Are you still with us Rebecca?

 

Yep still here Simon.

I have enjoyed the last three posts of yours, Eric's and Kevin's. I think I understand the point you are making about deceleration of pronation. But surely a tibialis posterior muscle in a foot with a medially deviated STJ axis without orthoses has the longest possible time to pull up the pronation movement. A PTTD patient presents indicating that inspite of having a long time to pull up this pronation, it fails to, it cannot provide enough force. So the answer is not giving the tibialis posterior longer to provide a supinatory force (anyway, how do you give tib post longer, an orthosis would give it a shorter time to act?).

Do you agree or have I got this wrong? It makes more sense to me to reduce the amount of pronation thereby providing a shorter lever arm for the tibialis posterior to provide an adequate supinatory force.

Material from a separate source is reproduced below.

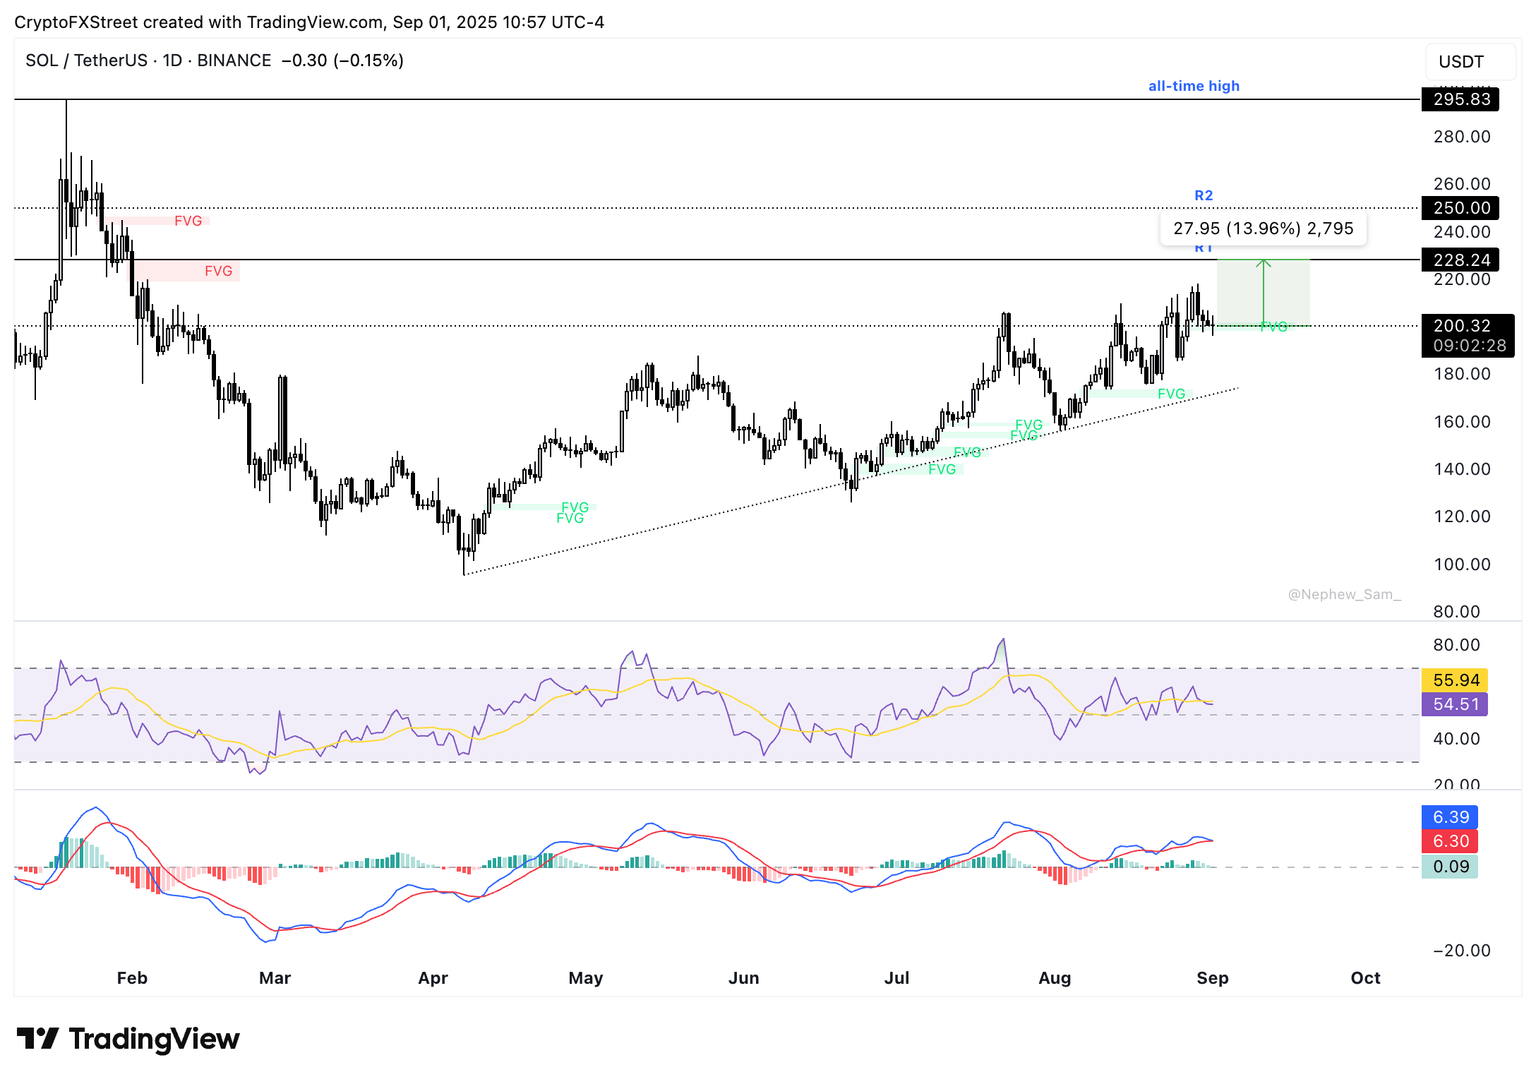
Task: Click the red FVG label below 250.00
Action: coord(188,220)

I guess it depends on the where the STJ axis is in relation to the 3 body planes, particularly the sagittal plane.

Rebecca

 

It fails becase it has a short lever arm. An orthosis would only give it a shorter time to act if it influenced the kinematics. Specifically, by reducing the degree of pronation.

If we reduce the amount of pronation we should get a longer lever arm because the axis will not translate as far medially. What if the orthosis doesn't change the pronation excursion, how is it helping the muscle then?

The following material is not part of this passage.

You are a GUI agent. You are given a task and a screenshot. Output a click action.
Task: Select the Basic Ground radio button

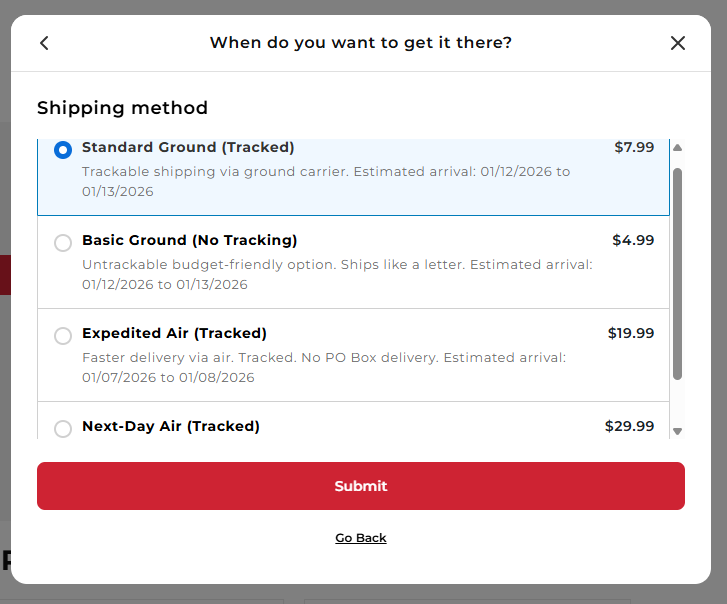coord(63,242)
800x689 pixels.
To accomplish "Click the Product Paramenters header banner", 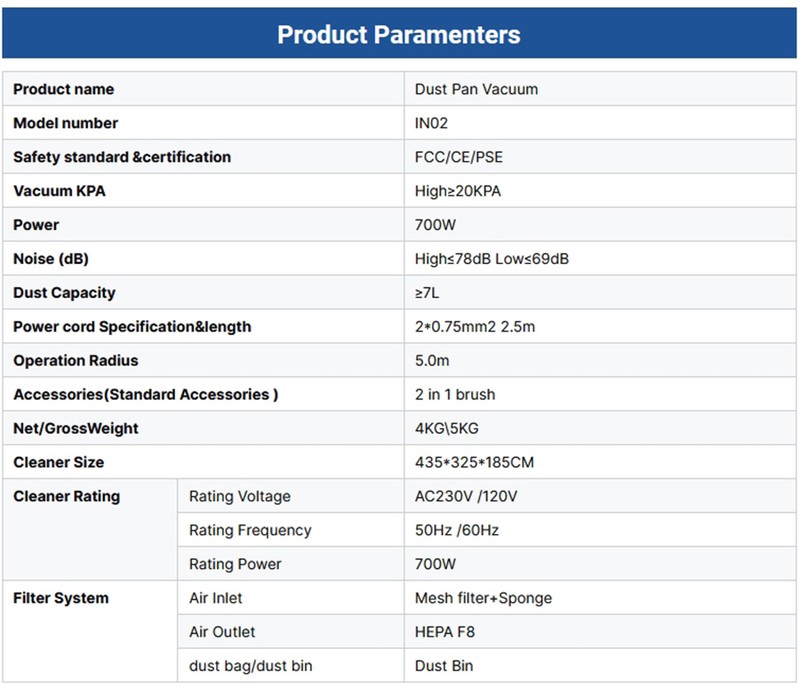I will pyautogui.click(x=399, y=35).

Sorry to throw a question back at you, but its done with the best intentions: why does the STJ axis change it's position as the joint moves?

Good discussion.

 

So the deceleration of pronation is not a factor in treating posterior tibial tendon dysfunction. Decreasing overall pronation is the aim.

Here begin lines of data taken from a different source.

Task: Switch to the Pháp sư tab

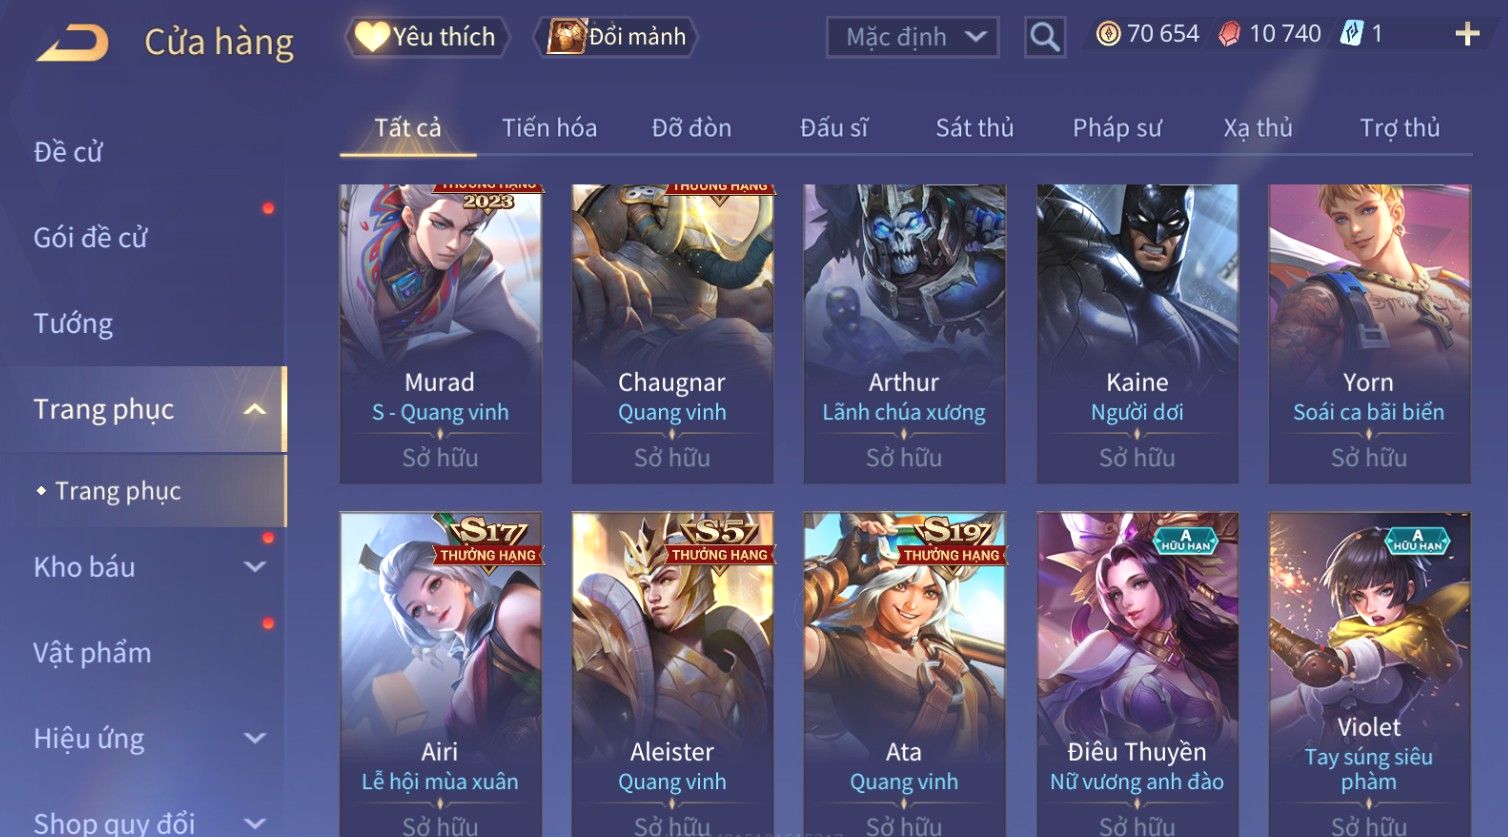Action: click(x=1117, y=128)
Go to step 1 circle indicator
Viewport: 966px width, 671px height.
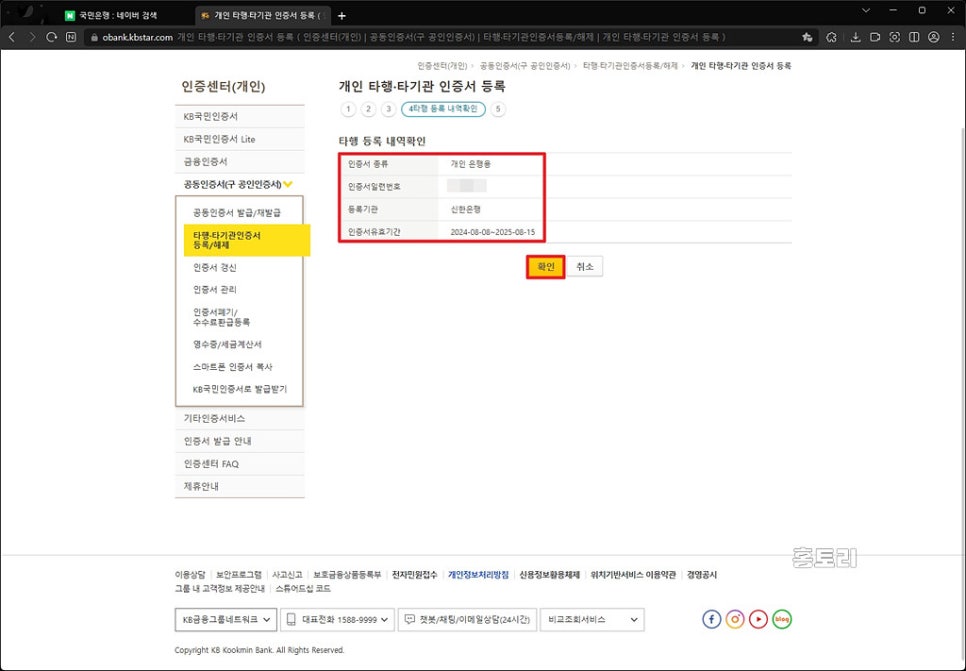[348, 109]
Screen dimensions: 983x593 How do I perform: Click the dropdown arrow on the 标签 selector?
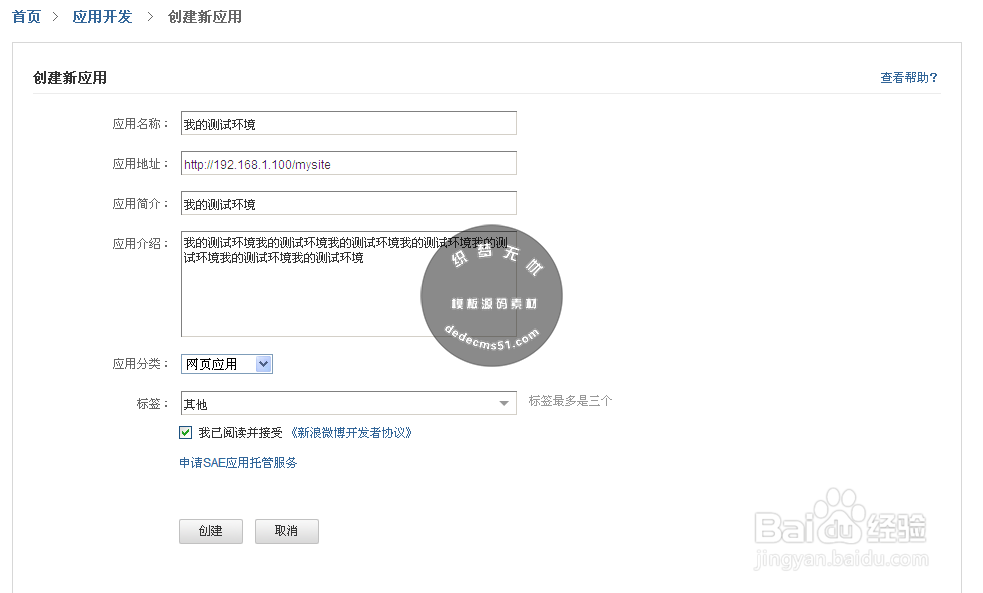[x=506, y=402]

Where does this leave us with the issue of the (un)importance of deceleration of pronatory motion for other pronatory symptoms? Is it more a comfort issue?

To my way of thinking, its about doing the job for the muscle because it can't. The tib post muscle is unable to provide an adequate supinatory moment so we rely on an orthosis to provide that supinatory moment.

Ummm it just does - the angle that a joint axis makes to the three planes is variable at different positions throughout its range. I've read this and accepted it. I'm not sure why. Has it got something to do with the fact that the STJ has three articulations?

Rebecca

 

Rebecca and Simon: I would like to jump in here to make sure that everyone following along is not confused.

In treating posterior tibial dysfunction (PTD), deceleration of pronation by a foot orthosis, or alternatively, increasing the external supination moment so that the PT muscle does not need to exert so much tensile force to decelerate subtalar joint (STJ) pronation, is a huge function of custom foot orthoses. Tendon injuries, in general, are nearly always due to eccentric muscular contractions not concentric muscular contractions.

Eccentric muscular contractions are where the muscle units are contracting but the distance from the origin to insertion of the muscle is lengthening. Concentric muscular contractions are where the muscle units are contracting but the distance from the origin to insertion of the muscle is shortening. In other words, the damage to the PT tendon seen in PT dysfunction almost certainly occurs from an eccentric contraction, not from a concentric contraction. The damage to the PT tendon likely occurs mostly during early stance phase, when the STJ is undergoing its largest magnitudes of angular velocity of pronation or during late midstance when the greatest magnitudes of STJ pronation moments occur during midstance in these feet while the ankle joint is also dorsiflexing.

Therefore, a properly designed foot orthosis will be able to not only increase the external STJ supination moments at early stance phase but will also be able to increase the external STJ supination moments during late midstance. In this way, the foot orthosis will have increased likelihood of reducing magnitudes of tensile stress within the PT tendon when the tendon is under the greatest tensile loads.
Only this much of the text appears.